Lalitgate: Top BJP leaders hold meet, state unit backs Vasundhara Raje

Lalitgate: Top BJP leaders hold meet, state unit backs Vasundhara Raje

By NewsGram Staff Writer

As the Vasundhara Raje-Lalit Modi controversy spills out of bounds, the Rajasthan Bharatiya Janata Party unit has sought to put together a defence of its embattled Chief Minister Vasundhara Raje.

The unit discussed her future at meetings on Friday involving Prime Minister Narendra Modi, Finance Minister Arun Jaitley and party president Amit Shah.

For the first time, the state unit of the BJP admitted to Raje signing the controversial witness statement in support of former IPL boss Lalit Modi though it insisted that the statement was just a "draft" because it was never presented before the UK court.

State unit head Ashok Parnami said: "That must be seen in the context of the political situation at that time, while clarifying the key issue of Raje seeking to ensure that the document should not be known to Indian authorities.

Parnami, accompanied by Rajasthan Heath Minister Rajendra Rathore, argued that since she did not depose before the UK court, the document was legally inconsequential as per court rules of that country.

"The signed document raised by Congress led to no help for Modi. Until the date of the signature, Enforcement Directorate had made no decision about Lalit Modi, nor was he declared an absconder," Rathore said.

"The witness document that is being spoken about has not been presented before any court", Parnami further emphasised.

Earlier in the day, Jaitley held a meeting with the PM in Delhi where the issue is likely to have cropped up.

Soon after this meeting, Shah held a 40-minute meeting with Jaitley at the latter's residence where the developments in the Raje case were discussed, after which he met PM Modi.

After the Lalit Modi controversy engulfed Rajasthan chief minister, these meetings are the first set of high level deliberations regarding the Vasundhara Raje's case.

Party leaders are also relying on the legal defence presented by Raje–which seeks to suggest that the transaction between Raje's son Dushyant's firm and a company associated with the former IPL boss–was legitimate and reported to tax authorities.

Claiming that confidentiality is a crucial element of such cases, Raje's backers also seem to be justifying her move to keep her endorsement confidential.

"If confidentiality provisions are not there who could support Tasleema Nasrin's plea to stay in India. It is an internationally accepted practice," suggested a senior BJP who did not want to be identified and who was giving an example to buttress Raje's stand.

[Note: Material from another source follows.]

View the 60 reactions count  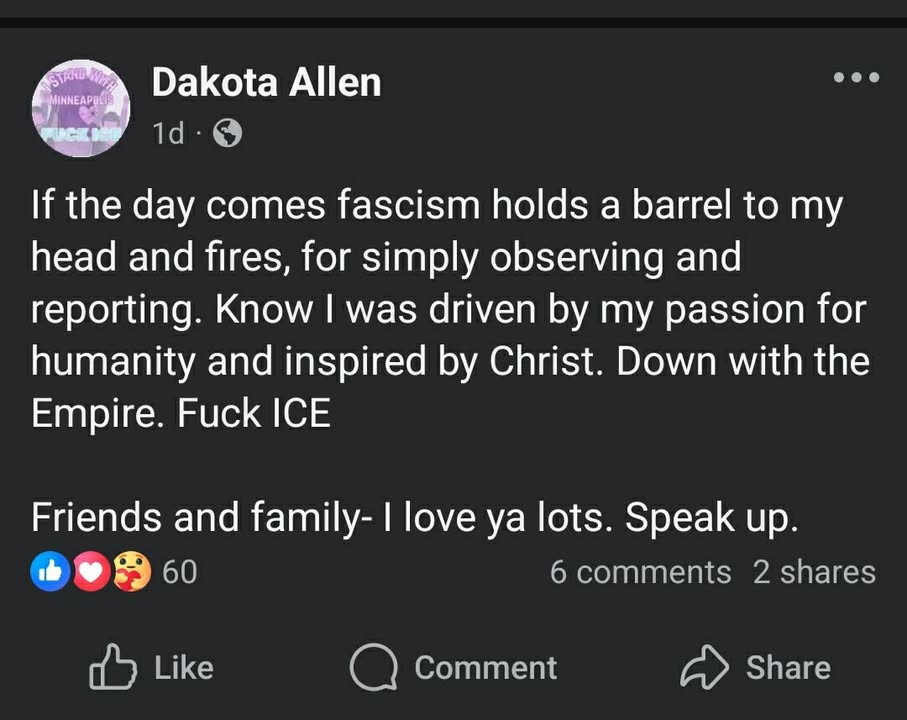pos(179,572)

However, the BJP central leadership is still divided over the political acceptability of this defence ahead of the monsoon session of parliament.

Meanwhile, Lalit Modi has publicly declared that she did not appear as a witness as she had become the chief minister by then and could not have endorsed him while holding a constitutional post.

On a separate note, the BJP decision to go "aggressive" with Lalit Modi's claims that he had run into Congress president Sonia Gandhi's daughter Priyanka Gandhi and her husband Robert Vadra in London were dismissed as "juvenile" by the Congress.